Cloning a git-svn repository leads to “disappearing” branches

问题

Foreword

We have a big SVN repository (200k+ commits and hundreds of branches and tags). A big, ominous, unmaintainable, frustrating mess. To work more efficiently, about a year ago I did a git svn clone on my development machine, so I locally develop on GIT and then push to SVN.

We're now thinking about splitting up the repository and move the main development branches to git, or at least to move our development branch on git.

Since I have my local git repository, I wanted to do some test by cloning a part of it and push it to our company's GitLab, but without much success, probably because I lack the knowledge of some Git mechanisms

Let's start

In order to do some quick tests without pushing the entire 30GB repository, I wanted to do a shallow clone of my local Git repo and push the clone using the following command:

git clone --depth=1 --no-single-branch file:///path/to/repo

I wanted to clone the HEAD revision of every branch, but the clone included only the master branch and our development branch, nothing else (I'm not sure about the tags, I didn't check). After a while I realised that the clone included only our dev branch because it was the only one that I ever checked out (even though the git svn repository is a full clone of the SVN repository).

I then tried to do a

git clone file:///path/to/repo

and I again got only the master and my development branch, nothing else.

In these two attempts I noticed that the clone was much smaller (200-700MB) than the original git repository (30GB). In the second try I was expecting a repository of the same size of the original.

So I realised that git is cloning only the checked out branches, not the remote ones (remotes/svn/*). Why, since the git svn repo is a full copy of the svn repo? Why is it not cloning all the branches? They are there (otherwise the git svn repo wouldn't be so big), they just aren't checked out. And... How we can talk of "remote" branches? Aren't they part of the git svn repo, and should be considered local?

So how could I tell git to consider all those branches when cloning the git svn repo? I wouldn't like to to a massive checkout of all the branches in the git svn repo, it sounds to me like a clumsy and messy solution.

Update

Thanks for your reply. I'm sorry for not replying you sooner, but you left me quite a lot of documentation to read, plus I had to do some other research on my own!

So, if my understanding is correct, my git-svn repository contains all the commits of the original svn repository and it's aware that the svn repository contains branches and tags, but locally it doesn't have the association between the commit's SHA1 and the label which is the branch name, and I have to add those associations manually.

Your snippet is a very useful starting point, thanks!

I also discovered the magic argument --mirror for the clone command, which imported also the remotes, so I didn't have to touch the git-svn repo, but I later created the branches directly on the cloned git repo.

回答1:

TL;DR: you'll need to create actual branch names for each branch you want to have as a branch. Remote-tracking names just don't count when cloning (well, usually). This can be very cheap! Read on for the long explanation.

Here's a cheap way to create local branches from each refs/remotes/svn/* name:

git for-each-ref --format='%(refname)' refs/remotes/svn |
    while read name; do
        local=${name#refs/remotes/svn/}  # remove the icky part from the name
        [ "$local" == HEAD ] && continue
        git branch $local $name
    done

This (note: untested, might have some minor bugs) will print an error message for those names that have corresponding local branch names; presumably you can ignore that.

## DATASET RECORDS:
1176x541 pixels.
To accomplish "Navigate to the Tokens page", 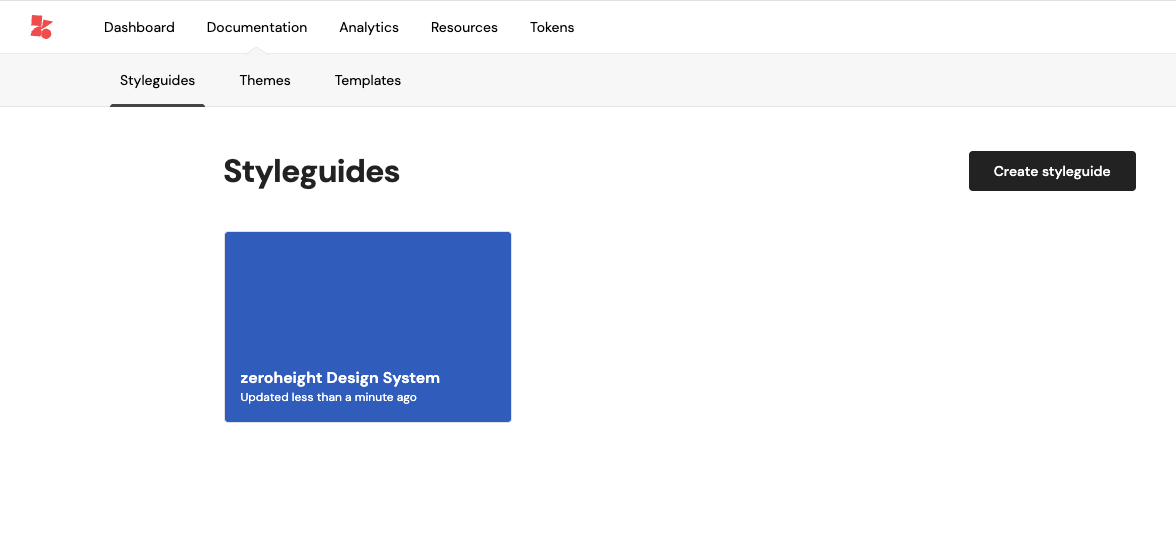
--
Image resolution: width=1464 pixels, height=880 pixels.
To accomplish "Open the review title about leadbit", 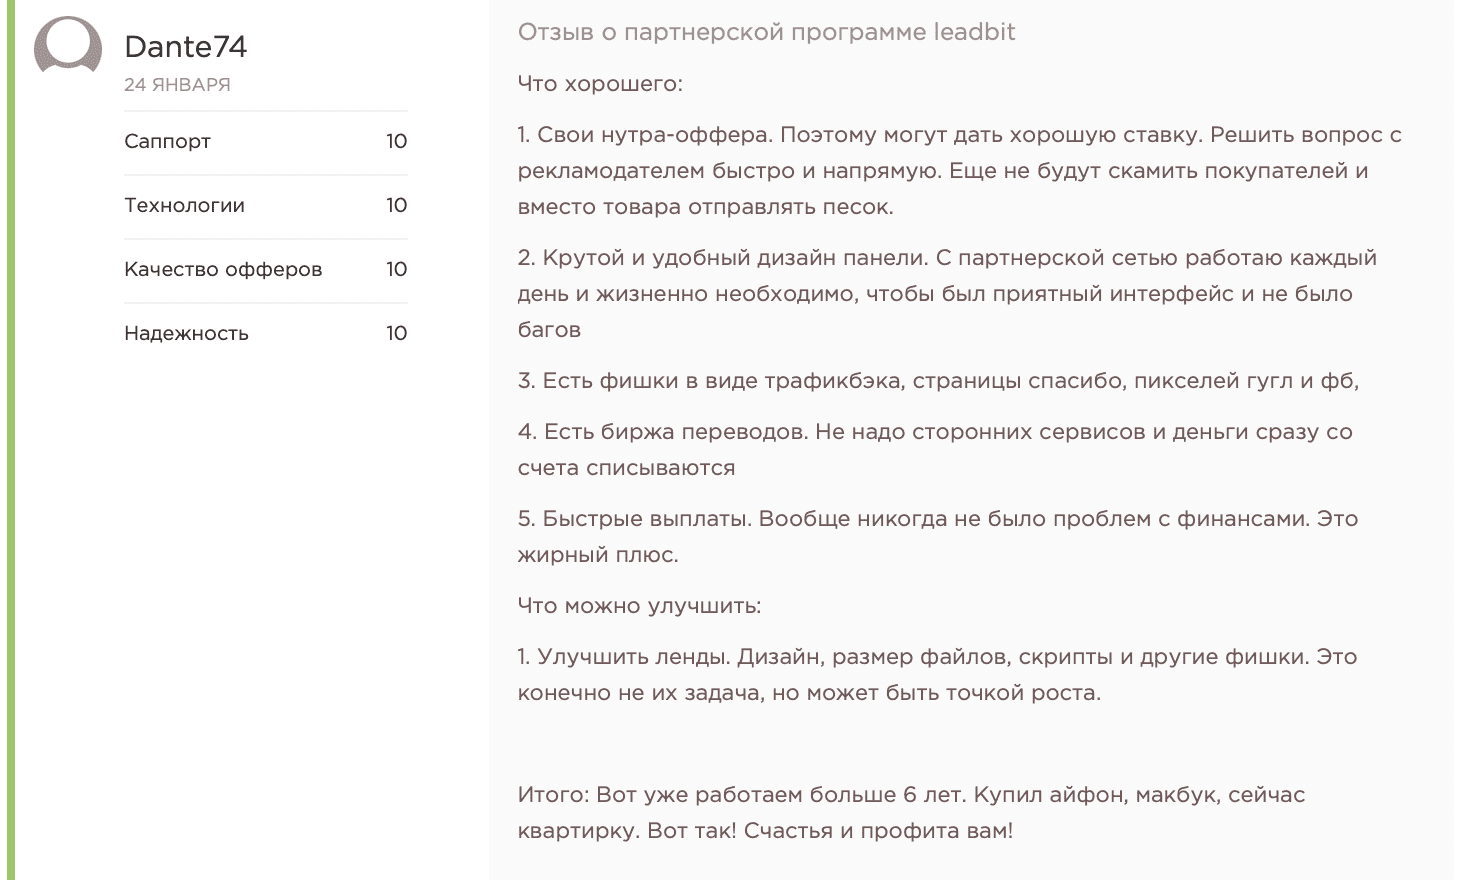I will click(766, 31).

## REQUIREMENTS:
Answer these questions about the git-svn thread:
1. How large is the original git repository?
2. Which argument to the clone command did the asker find that also imported the remotes?
3. In the reply's shell snippet, which name does the loop skip with "continue"?
Please leave the records aside; they aren't needed here.

## REPLY:
1. 30GB.
2. --mirror.
3. HEAD.